I’ve just returned from my weekend in Scotland with the Castle High and St. Patrick’s College youth. It was exactly the type of weekend I pictured myself having when I was in America. 20 students from these two schools all gathered early Friday morning to take the Sea-Cat to Troon, Scotland. When I met the kids, they had split into their individual schools, and further than that, the hurling team from St. Pat’s was also set apart from that school’s photography club. In the morning sun, 20 kids all aged between 13 and 17 passed through security and onto a waiting ship they quickly came to call the “vomit comet”.

St. Patrick’s and Castle High are probably a half mile apart in North Belfast. Each is easily within walking distance of my house, and of each other. However, St. Patrick’s is a Catholic grammar school and Castle High is Protestant. Even to get them together for this trip was quite a feat. The reason I ended up getting to go was a miraculous fluke, owing to my new mediation work in both schools, my co-worker Nigel having some other pressing plans, and my basic understanding and interest in photography.

In a moment of calm, Principal of St. Pat’s, P.J. O’Grady explained to me some of the difficulties he’s faced with organizing this trip. Beyond the obvious difficulties in getting 20 students to travel to another country via ferry and plane, overnight, with students from a totally different culture, the sport of hurling carries with it its own set of complications.

For those who have never seen hurling (or perhaps had never heard of it until now), it’s a bit like field hockey, soccer and baseball all mixed together.
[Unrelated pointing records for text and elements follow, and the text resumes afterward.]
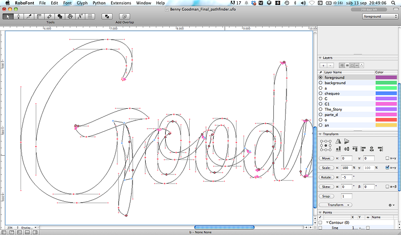Add a new layer with plus button
Viewport: 401px width, 235px height.
(323, 65)
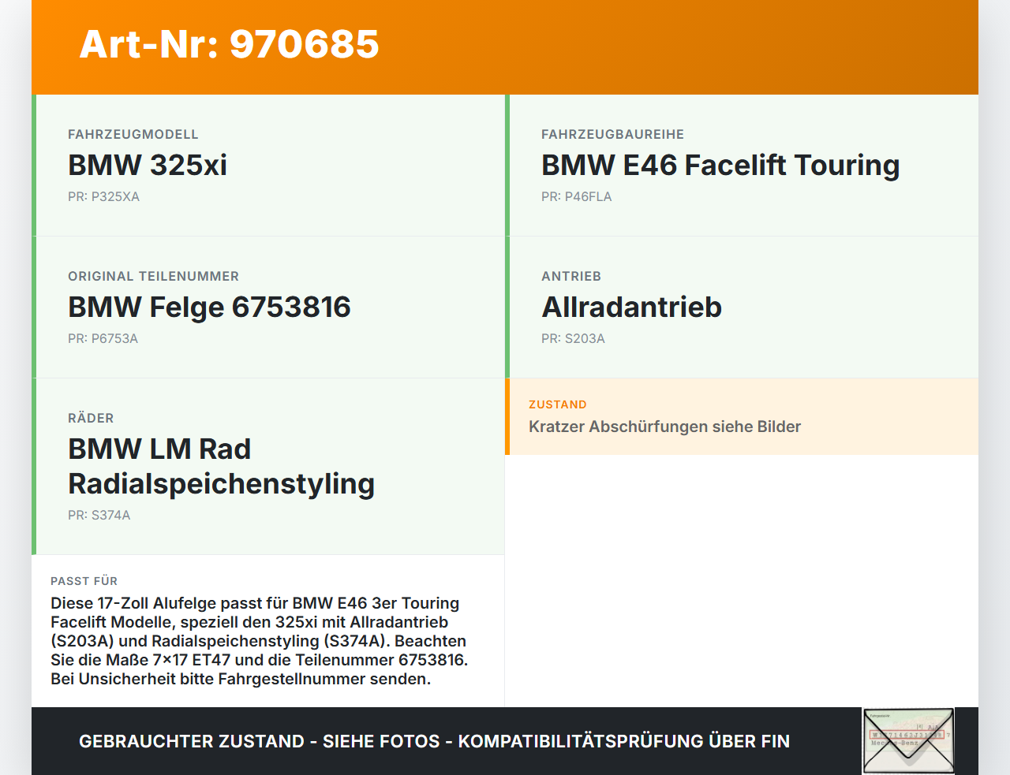Click the BMW LM Rad Radialspeichenstyling card
Viewport: 1010px width, 775px height.
pos(268,465)
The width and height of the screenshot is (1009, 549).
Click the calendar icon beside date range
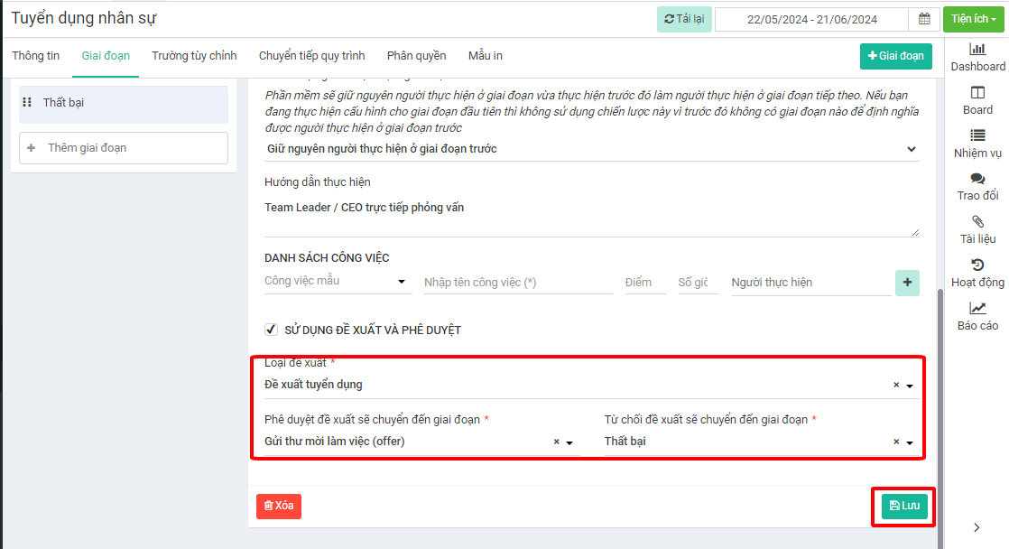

The game of shinty (whose Scottish final we attended on Saturday) is a variation of these sports as well, but looks like extremely violent golf. Hurling (or ‘Hurley’) is the official sport of the Republic of Ireland, and is seem almost totally as a Catholic sport. Even getting Protestant kids to watch, attend or acknowledge hurling is a big step. As hard as I’ve thought about it, there really is no American equivalent of this.
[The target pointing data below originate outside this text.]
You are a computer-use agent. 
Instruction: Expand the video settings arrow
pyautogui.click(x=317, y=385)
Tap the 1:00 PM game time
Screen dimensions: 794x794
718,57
For the Protestant kids on this trip, it’s a pretty safe bet none of them have played hurling in their lives. Now they have chosen to put themselves in a situation where they are surrounded and forced to eat, work, travel, sleep, and participate in it. But, what I found was that these two groups began to do more than just ‘be’ together. They laughed, played, joked, engaged in some light-hearted picking back and forth, flirted, shared and (as they say here) had a bit of ‘craic’-a word meaning “a laughing good, relaxing time”.

Back in Belfast last week, Nigel told me of an incident involving these two schools. It seems that while on work-study out in the community, four Castle High students saw a student from St. Patrick’s and identified him by his school uniform (all schools wear easily distinguishable uniforms). The four chased the student down and apparently attacked him. This culminated with one of the Castle student striking the St. Pat’s student with a rock.
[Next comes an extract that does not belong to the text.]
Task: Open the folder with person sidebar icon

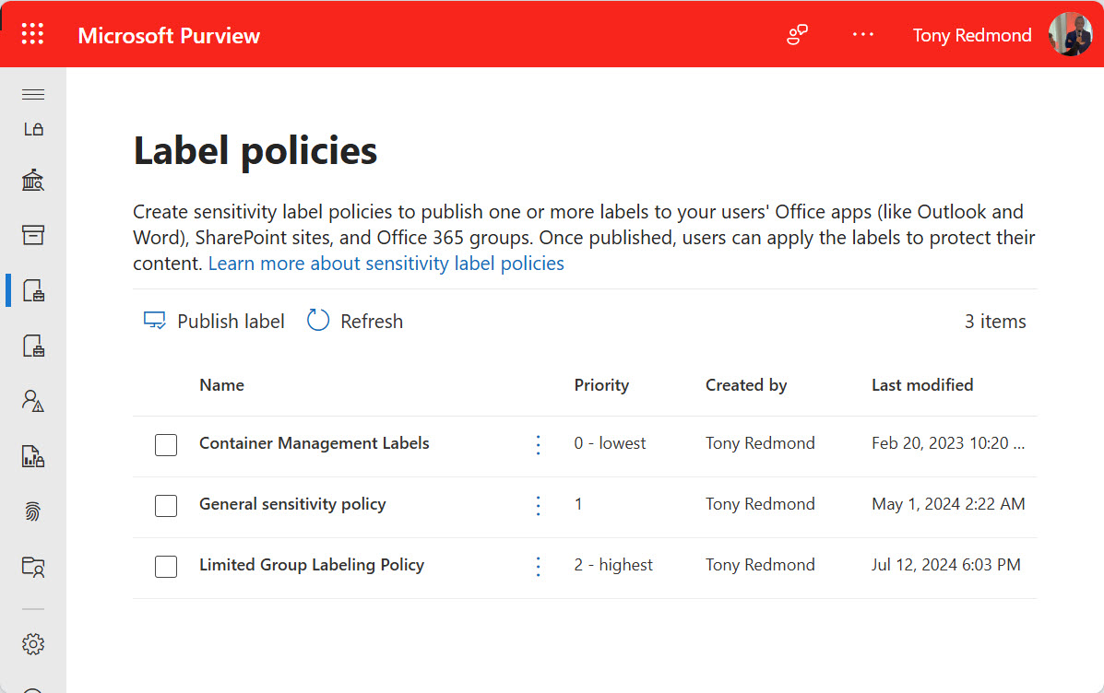Action: click(33, 566)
I’ve been thinking a lot about these two, superficially dichotomous, events: one group, a photography club of Catholics and Protestants and simultaneously a group from one side attacking another kid because he happened to be ‘one of them’. I think that each of these events tells me a tiny fraction about the complex, difficult lives the people of Belfast have to live.

It boils down now to the choices individuals make. Some of these teenagers are choosing to cross sectarian lines and be with kids they don’t know and learn how similar they can be to each other. Others are choosing to react with suspicion, fear and violence. The choices made do not, however, boil down to “one or the other” – most students have done neither of these things, and I wonder what to make of them?